Katowice: Samorząd województwa zamierza sam układać rozkład jazdy
Samorząd województwa śląskiego zamierza sam układać kolejowy rozkład jazdy w regionie – dotąd jedynie akceptował propozycje Przewozów Regionalnych. Pierwszy taki rozkład ma powstać już w przyszłym roku.
W ten sposób śląscy samorządowcy chcą stworzyć model, w którym kolej pełni funkcję kręgosłupa transportu publicznego – uzupełnianego przez pozostałe środki transportu. Obecnie wiele pociągów i autobusów w województwie, a zwłaszcza aglomeracji katowickiej, dubluje się i konkuruje ze sobą, a obowiązujące taryfy i rozkłady nie są skoordynowane.
– Chcemy na siebie wziąć – jako organizator transportu – odpowiedzialność w zakresie konstrukcji rozkładu jazdy kolejowego i w oparciu oczywiście o sygnały płynące od pozostałych przewoźników i wiedzę, którą mają na temat stanu infrastruktury – powiedział sekretarz województwa śląskiego Łukasz Czopik.
Przypomniał, że choć samorząd regionu jest organizatorem komunikacji na szczeblu ponad powiatowym, a więc podlega mu m.in. kolej, to w praktyce przyjmował z uwagami lub bez nich rozkłady w kształcie przedstawionym przez przewoźnika, czyli Przewozy Regionalne.
– Teraz chcielibyśmy stopniowo zwiększać swój udział, by docelowo narzucać, gdzie i jak chcemy jeździć – tłumaczył Czopik. Zaznaczył, że władze woj. śląskiego chcą spróbować ułożyć swój pełny kolejowy rozkład jazdy dla całego regionu już przyszłym roku.

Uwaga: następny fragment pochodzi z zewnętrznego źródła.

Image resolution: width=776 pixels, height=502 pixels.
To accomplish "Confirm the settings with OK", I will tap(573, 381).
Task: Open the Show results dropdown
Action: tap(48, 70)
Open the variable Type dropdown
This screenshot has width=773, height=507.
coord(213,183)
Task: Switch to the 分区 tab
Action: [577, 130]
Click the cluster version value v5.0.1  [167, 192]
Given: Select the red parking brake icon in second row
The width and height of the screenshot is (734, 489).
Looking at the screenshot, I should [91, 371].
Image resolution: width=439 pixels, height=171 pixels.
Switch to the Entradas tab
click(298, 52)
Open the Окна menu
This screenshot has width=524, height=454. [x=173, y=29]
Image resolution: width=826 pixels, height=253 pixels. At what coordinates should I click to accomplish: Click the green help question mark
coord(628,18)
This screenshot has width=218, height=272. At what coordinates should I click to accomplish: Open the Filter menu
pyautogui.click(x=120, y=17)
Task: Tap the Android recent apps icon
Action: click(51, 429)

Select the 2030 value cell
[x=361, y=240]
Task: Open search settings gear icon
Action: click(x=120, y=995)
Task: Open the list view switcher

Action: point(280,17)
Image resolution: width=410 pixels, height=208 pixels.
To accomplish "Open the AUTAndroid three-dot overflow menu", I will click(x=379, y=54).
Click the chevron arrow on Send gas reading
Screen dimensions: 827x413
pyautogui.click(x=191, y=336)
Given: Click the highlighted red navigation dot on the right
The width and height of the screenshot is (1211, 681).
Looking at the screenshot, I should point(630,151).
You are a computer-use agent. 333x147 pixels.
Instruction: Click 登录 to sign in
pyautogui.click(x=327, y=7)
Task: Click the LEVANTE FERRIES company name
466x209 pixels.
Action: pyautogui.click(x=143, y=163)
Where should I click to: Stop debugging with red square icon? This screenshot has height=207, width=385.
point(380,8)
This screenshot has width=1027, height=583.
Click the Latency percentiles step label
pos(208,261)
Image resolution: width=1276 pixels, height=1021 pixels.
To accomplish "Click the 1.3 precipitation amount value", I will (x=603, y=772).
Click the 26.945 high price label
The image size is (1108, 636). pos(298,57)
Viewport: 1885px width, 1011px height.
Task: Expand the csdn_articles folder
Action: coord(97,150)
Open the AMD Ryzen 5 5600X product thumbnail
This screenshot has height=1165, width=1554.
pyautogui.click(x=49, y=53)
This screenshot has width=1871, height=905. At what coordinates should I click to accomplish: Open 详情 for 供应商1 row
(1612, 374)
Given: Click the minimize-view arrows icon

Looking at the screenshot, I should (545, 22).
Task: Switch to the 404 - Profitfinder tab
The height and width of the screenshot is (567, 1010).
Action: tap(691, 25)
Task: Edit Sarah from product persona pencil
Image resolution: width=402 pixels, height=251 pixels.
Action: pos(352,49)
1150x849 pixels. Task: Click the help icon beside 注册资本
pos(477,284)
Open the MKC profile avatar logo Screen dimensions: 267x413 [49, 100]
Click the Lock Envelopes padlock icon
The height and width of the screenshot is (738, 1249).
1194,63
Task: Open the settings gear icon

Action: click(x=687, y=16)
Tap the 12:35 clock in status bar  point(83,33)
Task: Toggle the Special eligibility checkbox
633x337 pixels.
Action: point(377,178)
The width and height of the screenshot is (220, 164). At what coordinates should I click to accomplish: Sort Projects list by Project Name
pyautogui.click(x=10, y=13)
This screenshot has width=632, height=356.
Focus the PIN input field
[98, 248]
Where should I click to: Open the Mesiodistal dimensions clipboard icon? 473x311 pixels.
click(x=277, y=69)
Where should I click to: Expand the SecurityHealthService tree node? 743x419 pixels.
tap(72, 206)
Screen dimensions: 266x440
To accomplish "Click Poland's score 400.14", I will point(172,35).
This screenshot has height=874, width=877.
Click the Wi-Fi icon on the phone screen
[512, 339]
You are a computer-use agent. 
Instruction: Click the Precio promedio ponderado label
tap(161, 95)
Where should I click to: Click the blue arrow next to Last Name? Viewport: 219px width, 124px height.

Przy konstruowaniu pierwszego rozkładu samorządowcy planują współpracować z przewoźnikami.
Czopik przyznał w poniedziałek, że osiągnięcie modelu idealnego – z koleją, jako główną osią transportu – będzie trudne przede wszystkim w aglomeracji katowickiej, gdzie powinno to oznaczać m.in. przemodelowanie układu linii autobusowych.
Jednym z narzędzi ma stać się opracowywany przez samorząd – zgodnie z nową ustawą o publicznym transporcie zbiorowym – tzw. plan transportowy dla całego regionu.
Zintegrowaniu różnych środków transportu ma sprzyjać też planowane w tegorocznym grudniowym rozkładzie jazdy tzw. taktowanie pociągów, czyli ustalanie ich odjazdów w stałych odstępach czasu. Na przeznaczonej do przejęcia w październiku przez samorządowe Koleje Śląskie linii Gliwice-Częstochowa ma to być takt 15-minutowy w godzinach szczytu i półgodzinny poza nimi.
W teorii do regularnie jeżdżących pociągów łatwiej powinno dać się dopasować odjazdu przebiegających w pobliżu stacji linii komunikacji miejskiej. Sekretarz woj. śląskiego przyznał, że 'wymusić w ostatecznym rozrachunku tego zachowania u innych organizatorów czy przewoźników autobusowych nie możemy’.